Allowing Path Computation Engine (PCE) scalability without impact to the switch control plane.
As we saw in parts 1 and 2 of this series, large scale global network implementations involve complexities of size and geographical distribution, but they inherently also have less reliable network infrastructure for control, and most SDN controllers struggle with this.
A key strength of OpenKilda is the decoupling of the Path Computation Engine from the switch control functionality. This decoupling minimises its vulnerability to high-latency, unreliable control planes that cause other SDN controllers to fall into a constant state of churn from trying to re-converge the network.
Although complex, the two most important and computationally expensive parts of any SDN Controller are the Path Computation Engine (PCE) and the South-Bound Interface (SBI).
The PCE is tasked with calculating routes for different traffic through the infrastructure given both hard connection requirements and current state of the links between switches, while also considering constraints such as bandwidth and quality of service (QoS).

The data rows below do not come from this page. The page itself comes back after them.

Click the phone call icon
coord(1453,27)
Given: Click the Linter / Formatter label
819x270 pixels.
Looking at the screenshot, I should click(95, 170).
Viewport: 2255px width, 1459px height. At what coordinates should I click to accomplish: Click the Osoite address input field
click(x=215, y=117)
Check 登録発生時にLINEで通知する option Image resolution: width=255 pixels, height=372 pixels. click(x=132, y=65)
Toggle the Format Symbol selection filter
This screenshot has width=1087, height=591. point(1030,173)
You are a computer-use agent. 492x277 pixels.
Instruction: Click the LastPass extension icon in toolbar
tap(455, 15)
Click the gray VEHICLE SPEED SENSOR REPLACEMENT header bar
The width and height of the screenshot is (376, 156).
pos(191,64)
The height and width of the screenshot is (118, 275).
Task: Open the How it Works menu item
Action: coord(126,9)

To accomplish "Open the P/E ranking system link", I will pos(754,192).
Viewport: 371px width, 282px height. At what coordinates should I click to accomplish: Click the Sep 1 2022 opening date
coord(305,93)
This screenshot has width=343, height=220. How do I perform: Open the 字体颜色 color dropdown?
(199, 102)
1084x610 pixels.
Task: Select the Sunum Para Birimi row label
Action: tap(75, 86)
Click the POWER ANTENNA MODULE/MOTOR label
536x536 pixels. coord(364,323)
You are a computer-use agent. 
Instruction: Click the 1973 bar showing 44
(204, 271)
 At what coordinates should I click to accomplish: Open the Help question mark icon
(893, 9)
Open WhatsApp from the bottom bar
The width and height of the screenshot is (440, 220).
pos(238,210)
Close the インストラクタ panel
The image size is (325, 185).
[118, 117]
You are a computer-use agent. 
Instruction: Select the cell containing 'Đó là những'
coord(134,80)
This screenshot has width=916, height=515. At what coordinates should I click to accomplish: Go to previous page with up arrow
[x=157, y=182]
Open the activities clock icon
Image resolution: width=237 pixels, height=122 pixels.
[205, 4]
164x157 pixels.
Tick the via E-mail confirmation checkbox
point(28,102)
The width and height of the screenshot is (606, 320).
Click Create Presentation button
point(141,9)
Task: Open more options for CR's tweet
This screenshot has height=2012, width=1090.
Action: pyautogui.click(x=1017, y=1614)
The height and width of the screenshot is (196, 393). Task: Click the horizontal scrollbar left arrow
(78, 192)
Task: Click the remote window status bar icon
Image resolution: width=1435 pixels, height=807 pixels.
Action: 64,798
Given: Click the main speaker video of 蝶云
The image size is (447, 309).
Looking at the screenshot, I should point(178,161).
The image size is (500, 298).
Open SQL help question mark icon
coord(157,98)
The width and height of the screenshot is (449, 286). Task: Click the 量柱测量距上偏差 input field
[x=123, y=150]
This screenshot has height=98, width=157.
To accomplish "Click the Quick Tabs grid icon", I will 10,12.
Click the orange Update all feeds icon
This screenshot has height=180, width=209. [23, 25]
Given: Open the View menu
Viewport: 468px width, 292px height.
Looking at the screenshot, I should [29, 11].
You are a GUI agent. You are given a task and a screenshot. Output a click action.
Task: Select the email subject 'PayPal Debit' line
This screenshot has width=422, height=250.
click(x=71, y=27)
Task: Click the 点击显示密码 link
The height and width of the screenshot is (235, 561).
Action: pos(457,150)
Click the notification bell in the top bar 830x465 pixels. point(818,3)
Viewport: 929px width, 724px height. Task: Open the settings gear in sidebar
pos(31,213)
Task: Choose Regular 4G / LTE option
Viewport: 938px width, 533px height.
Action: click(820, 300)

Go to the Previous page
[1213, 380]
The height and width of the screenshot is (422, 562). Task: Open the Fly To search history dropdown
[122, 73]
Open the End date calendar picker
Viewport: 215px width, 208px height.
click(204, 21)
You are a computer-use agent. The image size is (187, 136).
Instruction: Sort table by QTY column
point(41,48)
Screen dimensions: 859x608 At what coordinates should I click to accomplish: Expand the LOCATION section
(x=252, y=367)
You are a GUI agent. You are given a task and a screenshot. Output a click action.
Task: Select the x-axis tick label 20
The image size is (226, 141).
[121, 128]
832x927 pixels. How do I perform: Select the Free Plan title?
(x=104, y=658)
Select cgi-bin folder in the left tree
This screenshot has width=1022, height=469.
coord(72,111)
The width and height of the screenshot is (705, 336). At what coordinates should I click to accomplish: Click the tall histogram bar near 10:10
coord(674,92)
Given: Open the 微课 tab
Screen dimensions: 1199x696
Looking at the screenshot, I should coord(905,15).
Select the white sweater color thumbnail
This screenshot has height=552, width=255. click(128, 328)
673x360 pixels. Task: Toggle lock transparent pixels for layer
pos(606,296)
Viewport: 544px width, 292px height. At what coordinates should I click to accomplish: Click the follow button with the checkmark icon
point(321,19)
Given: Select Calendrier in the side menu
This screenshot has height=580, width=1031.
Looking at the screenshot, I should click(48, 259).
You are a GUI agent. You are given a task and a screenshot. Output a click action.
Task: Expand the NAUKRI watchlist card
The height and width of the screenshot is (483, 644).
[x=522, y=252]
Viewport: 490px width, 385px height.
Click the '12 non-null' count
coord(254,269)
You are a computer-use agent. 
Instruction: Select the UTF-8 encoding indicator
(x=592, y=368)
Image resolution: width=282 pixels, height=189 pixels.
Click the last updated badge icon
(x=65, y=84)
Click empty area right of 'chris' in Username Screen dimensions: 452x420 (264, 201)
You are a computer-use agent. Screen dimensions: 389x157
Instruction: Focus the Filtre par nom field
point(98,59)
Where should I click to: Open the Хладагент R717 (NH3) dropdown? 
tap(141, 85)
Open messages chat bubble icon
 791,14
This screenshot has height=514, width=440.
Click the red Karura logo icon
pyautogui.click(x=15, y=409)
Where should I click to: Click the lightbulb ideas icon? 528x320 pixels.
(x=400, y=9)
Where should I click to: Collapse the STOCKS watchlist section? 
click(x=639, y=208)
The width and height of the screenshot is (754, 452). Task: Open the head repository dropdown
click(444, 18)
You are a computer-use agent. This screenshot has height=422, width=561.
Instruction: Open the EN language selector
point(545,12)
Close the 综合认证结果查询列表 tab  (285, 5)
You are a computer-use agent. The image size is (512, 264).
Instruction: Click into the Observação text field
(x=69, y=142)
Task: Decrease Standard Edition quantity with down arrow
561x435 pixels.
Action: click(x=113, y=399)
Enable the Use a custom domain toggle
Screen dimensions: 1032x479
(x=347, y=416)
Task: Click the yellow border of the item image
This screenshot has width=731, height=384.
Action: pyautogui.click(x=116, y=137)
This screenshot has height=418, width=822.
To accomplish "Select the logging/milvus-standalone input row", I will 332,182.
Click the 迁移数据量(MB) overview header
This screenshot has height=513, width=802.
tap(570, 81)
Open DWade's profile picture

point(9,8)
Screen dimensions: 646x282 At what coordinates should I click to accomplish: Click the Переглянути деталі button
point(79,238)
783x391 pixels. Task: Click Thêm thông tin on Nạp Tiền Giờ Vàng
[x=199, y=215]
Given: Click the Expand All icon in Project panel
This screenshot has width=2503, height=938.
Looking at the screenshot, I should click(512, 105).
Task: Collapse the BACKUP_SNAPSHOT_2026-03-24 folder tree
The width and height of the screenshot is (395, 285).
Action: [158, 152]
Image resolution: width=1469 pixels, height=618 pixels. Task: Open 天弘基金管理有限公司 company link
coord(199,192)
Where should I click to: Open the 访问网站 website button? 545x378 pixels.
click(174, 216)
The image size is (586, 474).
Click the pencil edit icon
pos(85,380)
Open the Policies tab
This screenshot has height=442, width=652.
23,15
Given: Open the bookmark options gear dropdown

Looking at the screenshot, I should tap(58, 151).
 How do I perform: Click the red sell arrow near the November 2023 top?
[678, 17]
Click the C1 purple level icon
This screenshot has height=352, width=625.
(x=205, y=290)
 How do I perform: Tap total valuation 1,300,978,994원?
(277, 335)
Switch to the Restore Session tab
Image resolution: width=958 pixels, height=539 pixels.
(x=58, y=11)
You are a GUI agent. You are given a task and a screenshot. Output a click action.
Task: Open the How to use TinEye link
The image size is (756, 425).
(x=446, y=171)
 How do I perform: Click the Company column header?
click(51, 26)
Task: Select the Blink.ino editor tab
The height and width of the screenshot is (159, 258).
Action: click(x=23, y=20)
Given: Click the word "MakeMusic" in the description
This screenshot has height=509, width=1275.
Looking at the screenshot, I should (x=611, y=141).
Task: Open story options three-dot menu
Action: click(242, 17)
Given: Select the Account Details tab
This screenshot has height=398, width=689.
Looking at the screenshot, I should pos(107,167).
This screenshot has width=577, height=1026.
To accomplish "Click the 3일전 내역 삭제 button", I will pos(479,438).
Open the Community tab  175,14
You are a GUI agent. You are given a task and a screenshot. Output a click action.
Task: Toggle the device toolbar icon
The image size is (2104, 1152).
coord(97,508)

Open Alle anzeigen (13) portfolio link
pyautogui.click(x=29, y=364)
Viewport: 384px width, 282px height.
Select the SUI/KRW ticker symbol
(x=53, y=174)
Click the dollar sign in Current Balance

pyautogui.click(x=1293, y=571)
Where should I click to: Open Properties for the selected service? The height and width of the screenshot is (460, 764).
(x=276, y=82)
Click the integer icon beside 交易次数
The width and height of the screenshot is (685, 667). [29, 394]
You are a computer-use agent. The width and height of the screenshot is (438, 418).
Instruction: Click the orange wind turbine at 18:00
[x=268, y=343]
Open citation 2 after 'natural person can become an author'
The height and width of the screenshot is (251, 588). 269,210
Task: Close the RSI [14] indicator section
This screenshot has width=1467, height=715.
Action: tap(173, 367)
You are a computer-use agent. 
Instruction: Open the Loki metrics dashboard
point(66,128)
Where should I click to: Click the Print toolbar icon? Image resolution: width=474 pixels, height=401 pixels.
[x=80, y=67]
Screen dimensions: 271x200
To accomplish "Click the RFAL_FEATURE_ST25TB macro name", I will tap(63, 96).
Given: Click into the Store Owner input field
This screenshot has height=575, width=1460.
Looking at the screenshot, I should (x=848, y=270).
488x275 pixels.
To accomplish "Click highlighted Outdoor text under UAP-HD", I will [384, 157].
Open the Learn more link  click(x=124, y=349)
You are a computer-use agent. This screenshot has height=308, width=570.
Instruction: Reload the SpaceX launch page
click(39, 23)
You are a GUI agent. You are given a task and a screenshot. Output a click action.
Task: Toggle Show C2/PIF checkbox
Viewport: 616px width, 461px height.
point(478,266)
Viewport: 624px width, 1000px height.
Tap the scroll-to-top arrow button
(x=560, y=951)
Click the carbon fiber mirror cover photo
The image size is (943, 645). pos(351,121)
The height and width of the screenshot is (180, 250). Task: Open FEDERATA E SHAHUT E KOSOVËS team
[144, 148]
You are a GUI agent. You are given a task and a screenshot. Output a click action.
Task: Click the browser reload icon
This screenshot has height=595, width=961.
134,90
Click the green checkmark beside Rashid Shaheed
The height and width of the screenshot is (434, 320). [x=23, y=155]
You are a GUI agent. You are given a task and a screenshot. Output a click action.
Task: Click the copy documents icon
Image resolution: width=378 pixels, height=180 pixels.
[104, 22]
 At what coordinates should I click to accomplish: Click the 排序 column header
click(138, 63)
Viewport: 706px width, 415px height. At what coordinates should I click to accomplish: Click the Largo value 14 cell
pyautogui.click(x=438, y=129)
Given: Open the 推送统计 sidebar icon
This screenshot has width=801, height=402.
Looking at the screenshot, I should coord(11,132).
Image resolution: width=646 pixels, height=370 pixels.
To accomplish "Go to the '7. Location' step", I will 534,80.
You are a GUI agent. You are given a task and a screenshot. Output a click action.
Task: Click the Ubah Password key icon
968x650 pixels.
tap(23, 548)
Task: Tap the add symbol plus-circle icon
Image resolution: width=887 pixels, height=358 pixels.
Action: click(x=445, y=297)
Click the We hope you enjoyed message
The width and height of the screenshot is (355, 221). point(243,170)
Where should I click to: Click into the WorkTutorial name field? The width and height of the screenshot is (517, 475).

The SBI handles connecting to the deployed switches and updating their flow tables in accordance with the configuration calculated by the PCE. Additionally, the SBI is responsible for collecting telemetry from the switches, which is passed as an input to the PCE process.
As discussed in earlier posts, when an SDN controlled WAN footprint grows, the overhead of maintaining the switch’s flow tables and returning telemetry feeds means separating the PCE from the core modules of the SDN Controller becomes necessary due to load alone.
There are however a number of other reasons to separate the functions that are not as immediately obvious.
With geographically diverse or high latency WAN implementations there is often extra information to be taken into account when calculating paths, such as WAN link cost and congestion. This information is not available through the SBI telemetry feed and must be fed into the PCE some other way. How do we ingest the extra information from external systems without needing to plumb it deep into our production network?
Decoupling the PCE allows it to be deployed further from the switches than the SBI, logically closer to external systems (portals, databases, users) we don’t want near the switch layer, and physically closer to enterprise storage solutions. The former means we can gather information without compromising our data plane environment, sending only path updates to the SBI. The latter gives us access to storage for telemetry data, useful for capacity management, visualization, and operational support tools.
As an additional bonus, the ability the horizontally scale the PCE infrastructure, coupled with access to historical data, opens pathways to tools from Big Data and Machine Learning disciplines. Statistical modelling, long-term trend analysis and policy enforcement can all be added over time without affecting our underlying control of the switches themselves.
With ever more complex networks being deployed, harnessing the best available tools is critical. By separating SBI and PCE functionality we allow a much more flexible approach to adopting tools without affecting our ability to control the data plane. This vital functionality, along with being able to manage and process large amounts of data whether it be OpenFlow messages or telemetry using web-scale packages like Kafka, all together make OpenKilda the only SDN controller that can be classed as truly Web-Scale.